It’s a good thing payrolls are (allegedly, purportedly, suddenly) growing again in America, because if past is precedent, the sharp deceleration in US jobs growth last year almost invariably presages a recession.
I don’t know whether to take the BLS data seriously anymore, and neither does anybody else. Between post-pandemic dynamics (e.g., low survey response rates), staff shortages, politicization and what I have to believe is low morale amid rolling government shutdowns and the (apparently very real) threat of being fired for reporting numbers that might reflect poorly on the executive branch, you’ll be forgiven for suggesting the bureau’s no longer the gold standard. For anything.
Revisions are supposed to be an exercise in refining data such that it’s more accurate. That, in turn, should build confidence in the numbers. But if they’re too large (the revisions), such exercises can paradoxically undermine credibility as the public wonders, “If you were that far off, why’d you even bother?” And, “Why should we trust the numbers we’re seeing now when we know they’re going to be revised such that the final figures bear no resemblance to the initial estimates?”

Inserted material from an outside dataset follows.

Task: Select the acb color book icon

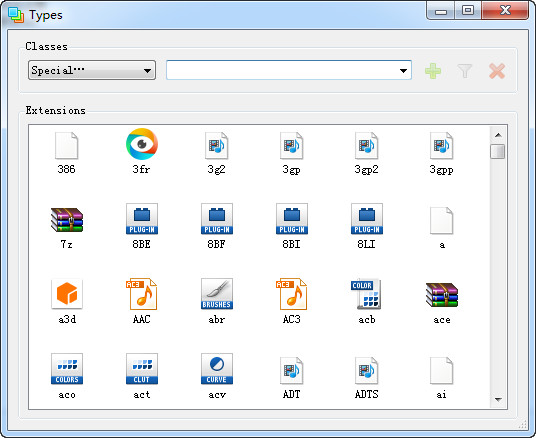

With that mind, it’s worth noting that the post-benchmark revision total for US hiring in 2025 — which, you’re reminded, reflected a net 181,000-job gain, down an absurd 70% from the initially reported figures — was the fourth-lowest ever for a non-recession year.
There’s the chart. The grey-shaded areas are (obviously) recessions.
The drop-off in 2025 (the first year of Donald Trump’s second term, and the onset of what he’s still describing as a new American “golden age”) versus 2024 (the last year of Joe Biden’s only term) was almost 90%.
As BMO’s Ian Lyngen remarked, 2025 “marks the lowest annual total for a non-recession year since 2003” and, disconcertingly, “all three years in which cumulative annual payrolls totaled less than [2025’s] 181,000 immediately preceded or succeeded a recession.”



BLS needs to rethink the jobs report. The revisions are too large for the data to be credible.
It seems the error sources include:
– Declining response rates. More accurately, responses are slower so the response rate at the first preliminary report is low.
– Undocumented workers. BLS surveys do not exclude undocumented workers but the QCEW data used for benchmarking does, and BLS’ corrective methodology assumes steady immigration patterns.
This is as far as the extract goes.